Seth Kauffman better watch out the next time he plays in New York: If Wes Anderson sees him, he just might lock him up in his basement and force Kauffman to write the soundtracks to his movies for the rest of eternity.

Laid-back vibe: Kauffman (second from left) with the rest of the Floating Actin band, (from left) Evan Martin, Michael Libramento and Joshua Carpenter. Photos by Sandlin Gaither

Not that it would be the worst fate for the Black Mountain-based singer, songwriter, producer and multi-instrumentalist.

Like Anderson, the famed director of such postmodern classics as The Darjeeling Limited and The Royal Tenenbaums, Kauffman has the remarkable ability to express an eccentric authenticity that cuts through the mundane. The songs on Kauffman's new album, Floating Action (also Kauffman’s latest pseudonym), many of which were written as his wife suffered through a battle with depression, explore love and the struggle for human connection in refreshing ways that would seem to resonate perfectly with the themes and characters of Anderson's films. The two artists' shared perspective isn't lost on Kauffman.

“I'm a big Wes Anderson fan and I know that he and I would be good buddies," Kauffman says. "If he was a musician he'd probably make stuff like my music, and if I made films they'd probably be like his."

Kauffman also shares Anderson's reputation for being the musical equivalent of an auteur — writing, recording and producing every song, singing almost every lead and harmony vocal, and playing almost every instrument on every album he's ever made — all from the sanctuary of his low-fi home studio. His do-it-himself approach involves intensive experimentation with vintage mics and instruments, which he records onto a 4-track tape deck and then imports onto his P.C. with Cakewalk, a far-less-than professional audio program. The result is an organic, distinctive sound that blends the soul of Motown and the grit of '60s rock 'n' roll with more modern pop sensibilities (think One Foot in the Grave-era Beck).

"I don't really know what I'm doing. I learn a little bit more each time," he says. "I think that's what gives it the funk. It's a little bit off, but that's the way I want it to be."
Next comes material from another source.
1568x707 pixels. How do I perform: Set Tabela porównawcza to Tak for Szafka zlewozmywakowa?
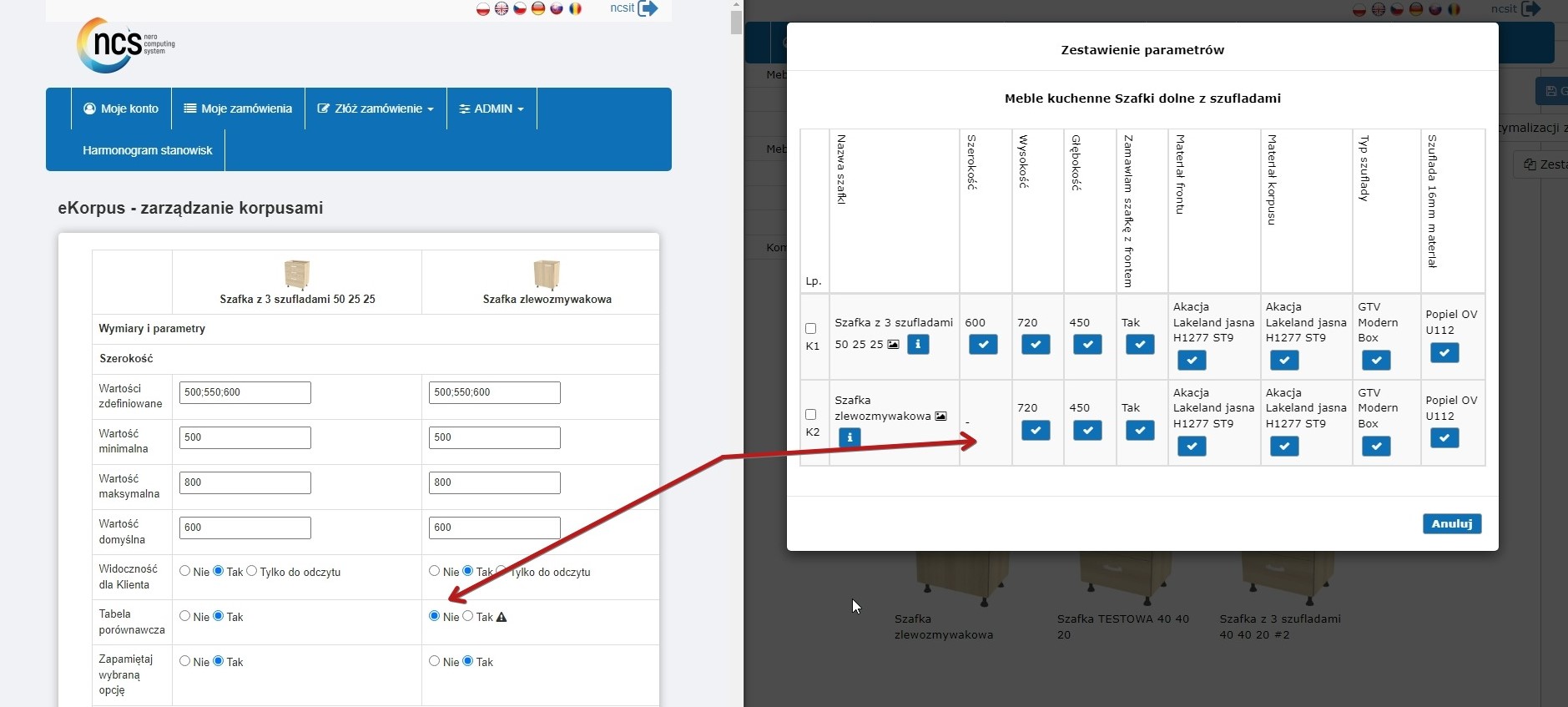coord(468,616)
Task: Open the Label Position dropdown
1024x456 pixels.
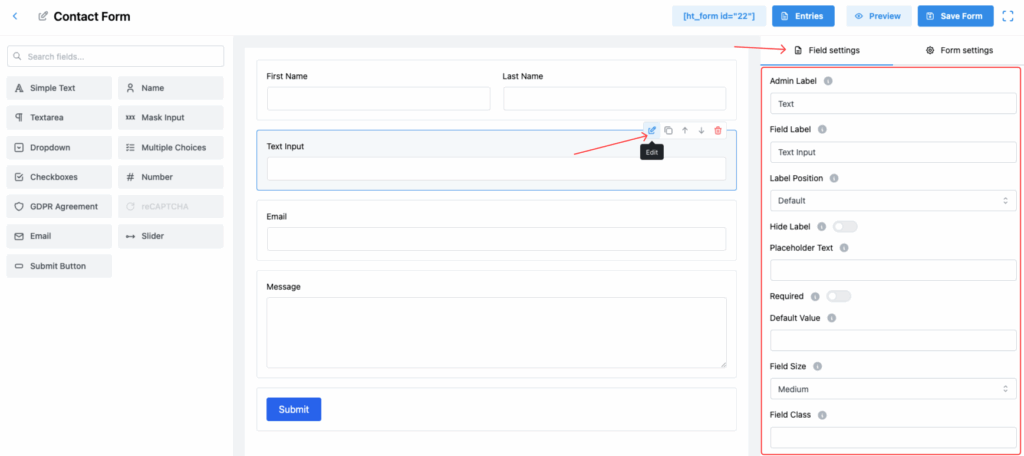Action: tap(893, 201)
It's a recording style that serves the songs well on Floating Action. Kauffman wove the tunes together one layer at a time, with many first takes making the final cut. "I just kind of start messing around," he says. "I usually record drums first, and then you add a guitar, and still you don't know what you're going to do, and then it kind of reveals itself to you and you're like, 'Oh, I could do this,' and then you start getting ideas. Some of the stuff you do off-the-cuff ends up being cool."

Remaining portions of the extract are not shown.